Tips for Powerpoint users

Powerpoint can be a great tool for communicating with your audience. It can also turn a great interactive opportunity into a snoozefest. Here our our tips on how to keep your next powerpoint presentation lively, and your audience engaged.

1. Assemble compelling content
It may be fun and easy to build cool graphics with flying, spinning text, but PowerPoint cannot give the presentation for you. Your audience would prefer to hear from you. They DO NOT WANT TO LISTEN AS YOU READ SLIDES TO THEM. Build a strong aural presentation, and then simply assemble slides that support your speech.

2. Keep it simple
Frankly, there are a lot of tricks in Powerpoint that get in the way of good communication. When was the last time you read text as it was spinning counterclockwise out of a reflecting pool? "Dissolve" is a term that refers to text that simply appears or fades onto the screen. If your text is worthwhile, just let it be. Effective presentations are simple. Keep your word count to a minimum (6 words per line) and don't cram too much onto the screen. Please avoid using arrows, circles and bunny rabbits unless they are intrinsic to your subject matter. Bullet lists are a great way to separate points within a topic.

3. Don't read your PowerPoint
This may be the worst habit of inexperienced PowerPoint users. Hopefully you've been hired to do more than hit the space bar and read out loud. Remember why you'll be making a presentation, why your audience is taking the time, and then maximize eye contact and your tone of voice to make an impact. Reading slides can suck the life out of the most relevant of topics, and leave your audience wondering when the coffee will be ready.

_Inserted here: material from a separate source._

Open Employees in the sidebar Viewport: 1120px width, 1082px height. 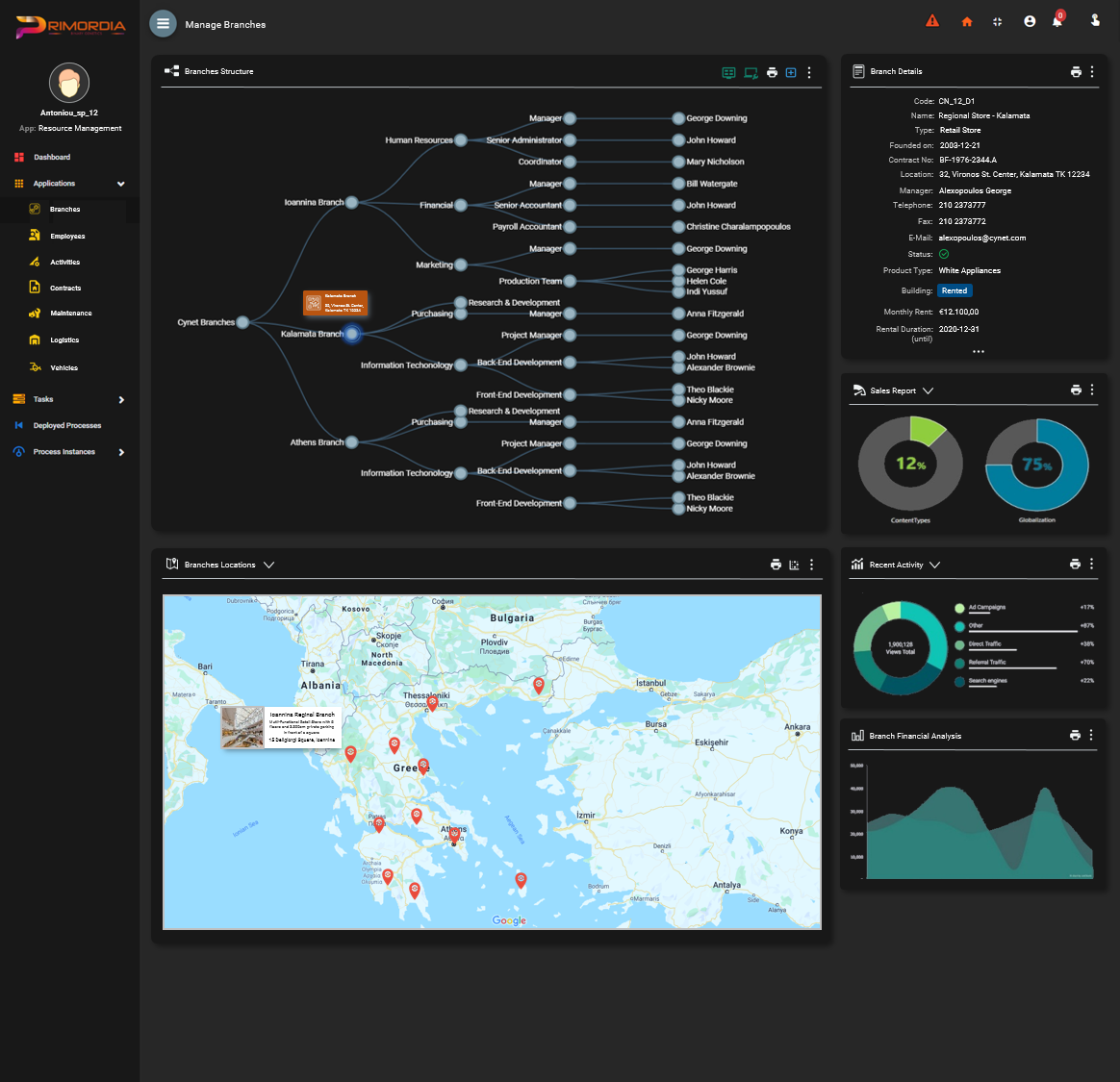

4. Make it easy on the eyes
This may sound obvious, but it is quite common to see text placed on top of busy background images or graphics. Don't forget that while you may be intimately familiar with your content, this is all new for your audience. look at your presentation through their eyes. Avoid the use of all upper case characters. As readers, our brains have memorized word shapes over years of repetition. When you capitalize an entire sentence or paragraph, the reader must slow down and concentrate harder to comprehend even the simplest statement. Also, avoid the use of script typefaces except for very large text, and in small doses. Unless you're presentation is all about greeting cards, leave the calligraphy fonts alone!

5. Minimize the use of numbers
Don't overwhelm your audience with too many intricate numbers. They'd rather not do the math while you're talking, and you don't want that either. If you want to emphasize a statistic in PowerPoint, consider using a graphic or image to convey the point. If you are discussing an increase in profits, for example, either create a large graphic with numerals, or use an image that represents the progress being made.

6. Don't speak when a new slide is presented
As you advance to the next slide give the audience a chance to absorb the new information. Then, after a few seconds follow up with comments that expand the subject on the screen. You'll likely need to rehearse this cadence a few times, but once it's a habit you'll be way ahead of the curve.

7. Draw a blank
you can use PowerPoint as a non-verbal cue for your audience. By interjecting a blank slide, they will automatically focus their attention on your next words.

8. Import other images and graphics
Learn how to import images from outside the Powerpoint library. Jpegs are a perfectly suitable file format, as you are essentially viewing a computer screen. You can use video as well. humorous clip to illustrate a point will be long remembered.

9. Distribute handouts AFTER your presentation
Save a couple of trees. You probably don't need to pass out a paper edition of your powerpoint. This is especially true if you've followed the above points and your slides are only supporting your presentation, rather than replacing it. If you plan on dispursing a handout, make sure you have high res versions of the images to drop into the printed version.

10. practice, proofread, and practice again
Unless you've given the same presentation several times recently, don't count on getting it right. Run over it again, checking for revisions (to your spoken points, as well as your slides). You've spent a lifetime becoming an expert in your field. Don't disappoint your audience by appearing unprepared or sloppy.